Tak hanya itu, Ocky juga menyebut bila Kemenristekdikti sedang mengupayakan adanya honor untuk dosen yang sedang melakukan penelitian. Ini dimaksudkan agar peneliti terhindar dari tuduhan korupsi dalam saat melakukan penelitian. Skema yang coba ditawarkan adalah dengan menaruh dana riset di LPPM, sehingga lembaga tersebut yang akan melakukan kontrol terhadap keuangan. Nantinya dana riset tersebut juga akan dikucurkan dalam bentuk honor pada peneliti, agar lebih transparan.
“Kami ingin dorong agar ada honor untuk peneliti. Saya ingin honor itu ada. Uang masuk, honor diberikan pada peneliti dan dana risetnya di LPPM. Supaya ada kontrol dan tanggung jawab. Ini kaitannya dengan pertanggungjawaban keuangan, nanti yang diperiksa LPPM-nya. Jangan dosennya yang diperiksa, mereka sudah neliti, cari output, masih diperiksa juga,” tegasnya.

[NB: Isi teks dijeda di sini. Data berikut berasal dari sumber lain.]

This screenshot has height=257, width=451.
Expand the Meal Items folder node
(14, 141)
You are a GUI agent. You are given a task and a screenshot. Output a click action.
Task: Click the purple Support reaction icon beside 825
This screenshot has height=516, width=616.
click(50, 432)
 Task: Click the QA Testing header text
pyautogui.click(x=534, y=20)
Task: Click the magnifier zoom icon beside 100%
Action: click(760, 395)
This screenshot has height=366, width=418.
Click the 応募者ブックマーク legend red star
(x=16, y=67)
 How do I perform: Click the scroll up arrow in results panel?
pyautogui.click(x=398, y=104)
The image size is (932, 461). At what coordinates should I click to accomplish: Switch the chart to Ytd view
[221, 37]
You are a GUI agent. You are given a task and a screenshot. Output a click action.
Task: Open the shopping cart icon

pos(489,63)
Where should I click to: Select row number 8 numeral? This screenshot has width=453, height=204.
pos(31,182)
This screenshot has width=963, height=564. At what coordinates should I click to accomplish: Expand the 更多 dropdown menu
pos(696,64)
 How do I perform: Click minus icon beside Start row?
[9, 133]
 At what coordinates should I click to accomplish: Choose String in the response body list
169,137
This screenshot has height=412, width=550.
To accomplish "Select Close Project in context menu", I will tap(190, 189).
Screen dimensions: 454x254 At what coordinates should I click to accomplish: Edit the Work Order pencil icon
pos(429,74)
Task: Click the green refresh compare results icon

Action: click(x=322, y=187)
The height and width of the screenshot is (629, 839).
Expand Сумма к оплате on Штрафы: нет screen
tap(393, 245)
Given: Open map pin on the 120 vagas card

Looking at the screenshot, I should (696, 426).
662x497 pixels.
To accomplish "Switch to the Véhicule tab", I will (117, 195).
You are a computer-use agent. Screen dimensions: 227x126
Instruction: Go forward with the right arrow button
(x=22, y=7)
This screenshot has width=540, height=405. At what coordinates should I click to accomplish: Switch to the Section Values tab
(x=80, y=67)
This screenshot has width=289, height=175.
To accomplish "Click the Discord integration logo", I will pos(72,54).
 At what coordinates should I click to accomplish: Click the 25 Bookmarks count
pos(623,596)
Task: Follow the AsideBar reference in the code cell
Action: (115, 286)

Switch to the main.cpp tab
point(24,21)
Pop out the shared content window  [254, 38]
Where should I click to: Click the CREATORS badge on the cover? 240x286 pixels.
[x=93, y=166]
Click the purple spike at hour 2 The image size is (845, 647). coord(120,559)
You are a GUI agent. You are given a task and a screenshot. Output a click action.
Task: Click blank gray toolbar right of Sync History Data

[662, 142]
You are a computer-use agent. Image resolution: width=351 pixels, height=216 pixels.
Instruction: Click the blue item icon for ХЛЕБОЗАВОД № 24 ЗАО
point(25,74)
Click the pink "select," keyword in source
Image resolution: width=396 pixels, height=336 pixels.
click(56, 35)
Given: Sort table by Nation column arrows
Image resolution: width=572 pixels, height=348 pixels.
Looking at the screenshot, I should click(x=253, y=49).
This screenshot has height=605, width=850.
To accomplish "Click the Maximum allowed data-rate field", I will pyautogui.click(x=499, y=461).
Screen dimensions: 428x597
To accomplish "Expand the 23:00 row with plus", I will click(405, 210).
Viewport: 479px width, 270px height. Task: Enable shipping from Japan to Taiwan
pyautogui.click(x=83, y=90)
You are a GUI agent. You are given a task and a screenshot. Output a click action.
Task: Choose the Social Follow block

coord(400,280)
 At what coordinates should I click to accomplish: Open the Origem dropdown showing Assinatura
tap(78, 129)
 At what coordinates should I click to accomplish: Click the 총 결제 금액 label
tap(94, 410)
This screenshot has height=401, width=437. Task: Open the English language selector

Sementara terkait pengabdian masyarakat, Ocky mengatakan bila saat ini Kemenristekdikti terus melakukan perbaikan kualitas perguruan tinggi dengan melakukan klasterisasi. Salah satu penilaian dalam klasterisasi tersebut adalah pengabdian masyarakat. Menurut Ocky ada 4 kategori dalam klasterisasi tersebut yaitu mandiri, utama, madya dan binaan.
“Kita sudah punya alat untuk mengukur supaya pelaksanaan kegiatan dan pengabdiannya itu berjalan baik, ada yang dinamakan penjaminan mutu, penelitian dan pengabdian. Bagaiimana kita mengukur bahwa standar nasional penelitian dan pengabdian itu diimplemtasikan atau tidak, maka kami lakukan yang namanya klasterisasi atau pemeringkatan perguruan tinggi di Indonesia setiap 3 taun berbasis penelitian dan pengabdian,” tutur Ocky.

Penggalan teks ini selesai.